The Louisville (Kentucky) Metro Police Department has fired Brett Hankison, one of three police officers involved in the egregious death of Breonna Taylor, a 26-year-old emergency medical technician who was shot dead in her home although she was not guilty of any crime. Prosecutors should go further and bring criminal charges against all three. Civilians have been prosecuted for behavior less damning.
But even criminal prosecutions of the three involved in Taylor's death won't change the dynamic that prompted them to break down her door in the middle of the night, claiming they were looking for evidence of illegal drugs. After all, a judge signed off on no-knock warrants that allowed police to barge into her home. (The Louisville Metro Council has since outlawed no-knock warrants.)
Taylor's murder is a consequence not only of outrageous police conduct but of the misguided, decades-long "war on drugs." That campaign has fostered a lawless climate within the criminal justice system, a climate that misrepresents arrests as security, low-level dealers as drug kingpins, and imprisonment of nonviolent drug offenders as victories over the illegal drug trade.
Around the country, some advocates for police reform have shifted to a call to defund the police, an unfortunate tagline that could be interpreted as giving up police protection from actual criminals. Instead, they ought to call for defunding the war on drugs, which would save billions of dollars, shift resources to social services and scale back the police war on poor Black and brown neighborhoods.
Since then-President Richard Nixon declared illegal drug use (not poverty or racism or systemic inequality) "public enemy No. 1" in 1971, the United States has spent approximately a trillion dollars in its war on drugs, according to the Center for American Progress.
What have we purchased with that money? The use of illegal drugs certainly hasn't decreased. Rather, it has shifted, waxing and waning among different drugs and populations. While cocaine surged in popularity in the 1980s and methamphetamines about a decade later, prescription opioids became the preferred method of illegally self-medicating in the 21st century. When authorities cracked down on prescription drug supplies, addicts simply shifted to heroin and synthetic opioids.
Meanwhile, the war on drugs has been a cornerstone of what legal scholar Michelle Alexander has called "The New Jim Crow," fueling the mass incarceration of Black Americans, especially men.
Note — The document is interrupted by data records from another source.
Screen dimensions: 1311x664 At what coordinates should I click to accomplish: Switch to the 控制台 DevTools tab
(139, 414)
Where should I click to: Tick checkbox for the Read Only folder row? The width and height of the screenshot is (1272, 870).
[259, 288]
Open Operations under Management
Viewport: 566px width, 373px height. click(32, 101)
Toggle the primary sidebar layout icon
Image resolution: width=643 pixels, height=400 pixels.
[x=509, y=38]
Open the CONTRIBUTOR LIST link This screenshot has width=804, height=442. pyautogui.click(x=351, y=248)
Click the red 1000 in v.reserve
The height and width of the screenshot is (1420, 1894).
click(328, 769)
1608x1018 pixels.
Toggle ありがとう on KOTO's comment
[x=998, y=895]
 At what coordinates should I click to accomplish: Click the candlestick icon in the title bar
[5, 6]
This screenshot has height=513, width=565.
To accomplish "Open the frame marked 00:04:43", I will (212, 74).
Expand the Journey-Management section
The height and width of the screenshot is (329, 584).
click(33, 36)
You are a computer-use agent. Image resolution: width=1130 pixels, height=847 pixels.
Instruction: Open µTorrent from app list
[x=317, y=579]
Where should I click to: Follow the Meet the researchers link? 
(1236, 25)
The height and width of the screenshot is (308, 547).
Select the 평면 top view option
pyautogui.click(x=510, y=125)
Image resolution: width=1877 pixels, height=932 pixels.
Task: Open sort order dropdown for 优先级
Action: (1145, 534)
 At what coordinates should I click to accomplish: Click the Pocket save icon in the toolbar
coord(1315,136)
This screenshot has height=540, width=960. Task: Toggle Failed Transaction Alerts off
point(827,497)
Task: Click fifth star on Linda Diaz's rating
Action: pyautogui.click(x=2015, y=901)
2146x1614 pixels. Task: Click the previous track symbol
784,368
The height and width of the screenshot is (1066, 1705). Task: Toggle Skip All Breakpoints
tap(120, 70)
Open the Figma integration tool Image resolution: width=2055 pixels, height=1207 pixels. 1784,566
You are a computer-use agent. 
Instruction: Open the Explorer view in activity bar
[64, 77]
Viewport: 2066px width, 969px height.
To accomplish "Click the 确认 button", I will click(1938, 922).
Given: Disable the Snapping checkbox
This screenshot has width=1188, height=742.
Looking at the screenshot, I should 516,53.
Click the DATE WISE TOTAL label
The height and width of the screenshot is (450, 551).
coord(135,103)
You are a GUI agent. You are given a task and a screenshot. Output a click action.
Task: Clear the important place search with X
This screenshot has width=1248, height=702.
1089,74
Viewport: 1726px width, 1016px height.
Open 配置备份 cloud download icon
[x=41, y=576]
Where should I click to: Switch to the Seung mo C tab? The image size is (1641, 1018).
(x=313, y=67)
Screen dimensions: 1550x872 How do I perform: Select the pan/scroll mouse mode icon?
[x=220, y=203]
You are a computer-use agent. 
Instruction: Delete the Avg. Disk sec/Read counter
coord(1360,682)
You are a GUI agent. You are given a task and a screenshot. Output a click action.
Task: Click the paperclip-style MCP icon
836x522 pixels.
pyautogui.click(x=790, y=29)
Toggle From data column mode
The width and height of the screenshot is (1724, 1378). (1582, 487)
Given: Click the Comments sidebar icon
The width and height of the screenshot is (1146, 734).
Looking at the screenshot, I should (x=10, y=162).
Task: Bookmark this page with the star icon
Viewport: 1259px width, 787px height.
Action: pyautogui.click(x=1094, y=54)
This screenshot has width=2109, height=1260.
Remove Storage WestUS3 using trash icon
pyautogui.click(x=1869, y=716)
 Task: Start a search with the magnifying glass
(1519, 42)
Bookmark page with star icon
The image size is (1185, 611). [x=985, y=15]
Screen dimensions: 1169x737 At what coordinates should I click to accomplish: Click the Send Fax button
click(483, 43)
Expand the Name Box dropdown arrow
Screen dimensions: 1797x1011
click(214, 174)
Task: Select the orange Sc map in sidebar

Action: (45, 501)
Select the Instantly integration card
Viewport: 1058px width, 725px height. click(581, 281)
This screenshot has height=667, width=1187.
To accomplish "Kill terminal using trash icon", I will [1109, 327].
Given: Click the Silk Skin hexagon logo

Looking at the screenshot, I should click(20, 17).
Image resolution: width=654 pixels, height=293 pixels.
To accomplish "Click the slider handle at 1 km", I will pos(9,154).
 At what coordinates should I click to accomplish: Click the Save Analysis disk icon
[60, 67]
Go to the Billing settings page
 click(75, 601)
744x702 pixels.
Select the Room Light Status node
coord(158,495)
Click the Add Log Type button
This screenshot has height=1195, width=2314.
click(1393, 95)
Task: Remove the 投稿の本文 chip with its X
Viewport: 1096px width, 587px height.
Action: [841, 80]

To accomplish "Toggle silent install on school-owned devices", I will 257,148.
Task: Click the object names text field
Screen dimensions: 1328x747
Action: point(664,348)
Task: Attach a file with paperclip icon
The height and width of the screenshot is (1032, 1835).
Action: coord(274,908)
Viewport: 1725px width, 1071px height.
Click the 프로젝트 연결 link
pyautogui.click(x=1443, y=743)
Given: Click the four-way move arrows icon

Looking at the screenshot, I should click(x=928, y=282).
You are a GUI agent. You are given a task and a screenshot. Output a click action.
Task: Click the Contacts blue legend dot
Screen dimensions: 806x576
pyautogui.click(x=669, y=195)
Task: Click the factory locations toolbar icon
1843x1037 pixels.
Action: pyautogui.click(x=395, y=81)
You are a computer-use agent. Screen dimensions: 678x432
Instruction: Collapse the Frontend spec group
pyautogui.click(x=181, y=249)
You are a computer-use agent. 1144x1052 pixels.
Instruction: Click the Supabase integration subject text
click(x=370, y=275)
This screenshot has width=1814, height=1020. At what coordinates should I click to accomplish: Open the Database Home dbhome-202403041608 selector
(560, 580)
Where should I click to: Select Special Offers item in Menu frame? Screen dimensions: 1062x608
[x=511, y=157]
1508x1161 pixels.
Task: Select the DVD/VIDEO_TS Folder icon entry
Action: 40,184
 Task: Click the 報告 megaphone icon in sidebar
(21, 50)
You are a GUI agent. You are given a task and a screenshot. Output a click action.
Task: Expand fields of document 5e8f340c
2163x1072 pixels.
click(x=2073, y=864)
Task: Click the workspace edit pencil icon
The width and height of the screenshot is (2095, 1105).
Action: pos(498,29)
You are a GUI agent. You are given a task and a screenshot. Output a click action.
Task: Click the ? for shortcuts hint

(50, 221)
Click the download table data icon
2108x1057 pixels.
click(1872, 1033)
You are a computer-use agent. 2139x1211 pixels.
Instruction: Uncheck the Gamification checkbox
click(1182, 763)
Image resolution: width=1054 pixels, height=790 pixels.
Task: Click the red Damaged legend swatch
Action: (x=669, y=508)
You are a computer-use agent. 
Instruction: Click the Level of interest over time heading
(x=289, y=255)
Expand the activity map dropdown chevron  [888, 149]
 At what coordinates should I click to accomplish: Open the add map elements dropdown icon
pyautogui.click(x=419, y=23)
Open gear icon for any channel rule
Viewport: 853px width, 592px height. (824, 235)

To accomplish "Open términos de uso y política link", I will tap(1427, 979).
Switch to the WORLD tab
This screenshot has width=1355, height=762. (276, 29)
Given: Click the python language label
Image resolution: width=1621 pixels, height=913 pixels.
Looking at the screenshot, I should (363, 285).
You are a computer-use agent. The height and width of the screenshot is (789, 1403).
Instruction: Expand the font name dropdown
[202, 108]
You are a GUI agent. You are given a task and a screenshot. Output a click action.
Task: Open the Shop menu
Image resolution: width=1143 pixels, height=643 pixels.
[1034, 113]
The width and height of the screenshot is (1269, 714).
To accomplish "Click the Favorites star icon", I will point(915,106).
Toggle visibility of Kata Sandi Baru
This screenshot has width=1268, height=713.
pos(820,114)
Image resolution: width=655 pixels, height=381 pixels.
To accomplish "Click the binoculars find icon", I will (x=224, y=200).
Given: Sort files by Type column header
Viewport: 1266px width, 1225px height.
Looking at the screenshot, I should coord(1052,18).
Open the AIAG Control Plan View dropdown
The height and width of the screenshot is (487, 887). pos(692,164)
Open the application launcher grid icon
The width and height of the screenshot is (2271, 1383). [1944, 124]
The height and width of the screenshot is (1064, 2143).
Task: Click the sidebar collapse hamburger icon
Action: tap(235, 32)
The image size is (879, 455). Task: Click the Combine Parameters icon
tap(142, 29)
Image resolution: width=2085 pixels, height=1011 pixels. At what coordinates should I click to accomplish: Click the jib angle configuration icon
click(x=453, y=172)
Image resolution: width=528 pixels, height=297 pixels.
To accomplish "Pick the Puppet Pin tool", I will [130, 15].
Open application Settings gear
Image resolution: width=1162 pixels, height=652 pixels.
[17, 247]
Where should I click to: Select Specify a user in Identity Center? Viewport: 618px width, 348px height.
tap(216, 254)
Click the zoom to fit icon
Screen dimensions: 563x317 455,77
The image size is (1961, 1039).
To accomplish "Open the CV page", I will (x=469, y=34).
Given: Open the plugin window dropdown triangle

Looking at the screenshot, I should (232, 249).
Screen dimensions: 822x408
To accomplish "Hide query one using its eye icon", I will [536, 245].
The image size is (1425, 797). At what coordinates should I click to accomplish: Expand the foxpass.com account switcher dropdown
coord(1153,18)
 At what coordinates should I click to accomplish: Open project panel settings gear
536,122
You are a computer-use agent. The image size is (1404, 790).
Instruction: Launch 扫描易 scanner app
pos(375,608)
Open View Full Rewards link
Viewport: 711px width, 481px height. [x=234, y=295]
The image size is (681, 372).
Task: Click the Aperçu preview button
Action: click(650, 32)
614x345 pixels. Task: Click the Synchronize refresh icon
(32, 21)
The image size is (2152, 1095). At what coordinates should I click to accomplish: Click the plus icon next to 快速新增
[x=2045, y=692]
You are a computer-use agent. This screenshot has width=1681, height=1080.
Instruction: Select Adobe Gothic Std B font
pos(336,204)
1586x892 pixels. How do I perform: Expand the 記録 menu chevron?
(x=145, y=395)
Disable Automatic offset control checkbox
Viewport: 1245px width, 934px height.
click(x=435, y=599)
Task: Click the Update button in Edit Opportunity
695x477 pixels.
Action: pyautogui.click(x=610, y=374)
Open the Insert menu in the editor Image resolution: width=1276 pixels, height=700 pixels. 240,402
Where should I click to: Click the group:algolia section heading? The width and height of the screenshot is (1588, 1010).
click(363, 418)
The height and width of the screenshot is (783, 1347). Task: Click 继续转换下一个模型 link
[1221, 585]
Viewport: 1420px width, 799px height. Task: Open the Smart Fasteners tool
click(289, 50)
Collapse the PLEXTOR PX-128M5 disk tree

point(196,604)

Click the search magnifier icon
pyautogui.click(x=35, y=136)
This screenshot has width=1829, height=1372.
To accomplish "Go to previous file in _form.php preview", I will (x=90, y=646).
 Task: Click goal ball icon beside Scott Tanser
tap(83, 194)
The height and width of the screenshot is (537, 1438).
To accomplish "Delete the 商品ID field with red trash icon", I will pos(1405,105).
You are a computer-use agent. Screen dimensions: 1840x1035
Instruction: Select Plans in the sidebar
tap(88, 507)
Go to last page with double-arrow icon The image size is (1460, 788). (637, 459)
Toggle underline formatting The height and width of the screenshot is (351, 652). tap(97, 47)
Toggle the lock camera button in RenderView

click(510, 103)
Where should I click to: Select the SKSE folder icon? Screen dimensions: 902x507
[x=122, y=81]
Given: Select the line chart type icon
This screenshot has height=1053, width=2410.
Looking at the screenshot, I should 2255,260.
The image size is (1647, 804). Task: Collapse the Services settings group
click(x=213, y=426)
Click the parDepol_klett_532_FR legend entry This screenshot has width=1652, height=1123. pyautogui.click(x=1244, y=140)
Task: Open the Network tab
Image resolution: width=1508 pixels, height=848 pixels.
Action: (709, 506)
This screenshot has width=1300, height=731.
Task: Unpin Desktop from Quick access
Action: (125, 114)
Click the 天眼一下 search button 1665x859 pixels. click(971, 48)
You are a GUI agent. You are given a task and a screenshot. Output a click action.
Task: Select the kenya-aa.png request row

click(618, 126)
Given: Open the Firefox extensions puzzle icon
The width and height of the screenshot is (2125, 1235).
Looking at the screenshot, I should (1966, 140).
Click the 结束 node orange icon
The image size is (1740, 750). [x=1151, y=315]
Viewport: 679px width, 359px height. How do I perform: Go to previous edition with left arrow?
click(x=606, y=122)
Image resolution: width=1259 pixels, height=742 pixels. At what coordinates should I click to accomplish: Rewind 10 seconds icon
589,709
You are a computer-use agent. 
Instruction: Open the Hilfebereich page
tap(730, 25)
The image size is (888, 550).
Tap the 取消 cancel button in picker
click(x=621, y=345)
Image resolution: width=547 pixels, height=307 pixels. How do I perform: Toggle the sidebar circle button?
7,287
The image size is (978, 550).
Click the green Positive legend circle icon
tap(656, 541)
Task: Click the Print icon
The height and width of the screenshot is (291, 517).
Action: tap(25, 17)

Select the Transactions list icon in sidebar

Although Black Americans account for about 12.5% of all users of illegal drugs -- a number on par with our percentage in the population -- we account for about 30% of all drug arrests. Police departments encourage their officers to make arrests, so they routinely target penny-ante dealers and users in poor neighborhoods. For decades, Congress even held on to a blatantly racist law that punished the use of crack cocaine (which is used disproportionately by Blacks) more harshly than the use of powdered cocaine.
As opioid addiction began to disproportionately affect white Americans, the rhetoric around illegal drug use began to shift appreciably. While Black Americans who used crack had been disparaged as outlaws deserving imprisonment, white opioid users have been described sympathetically as addicts deserving treatment.
The mass incarceration of Black men has decimated entire neighborhoods, locking up young men who should have been working and taking care of their families. When they are finally released, they are subjected to long periods of parole, which means they can be imprisoned again for minor offenses. Worse still, they are shunned by employers because they have felony records.
The punitive approach to drug use has also encouraged the growth of violent criminal cartels, mostly south of the border. Citizens of Mexico, Guatemala and Colombia have suffered horribly from Americans' demand for illegal drugs and the drug kingpins who stepped in to provide the supply. The United States learned nothing from alcohol prohibition, which fueled the rise of violent gangsters such as Al Capone.
The war on drugs can make police officers indistinguishable from violent gangsters. In 2007, three Atlanta police officers were sent to prison for killing 92-year-old Kathryn Johnston in her home after they barged in on a no-knock warrant obtained by lying to a judge. Similarly, reports indicate that the Louisville police may have lied to obtain their warrant for Taylor's home.
It's past time to put an end to this official thuggery.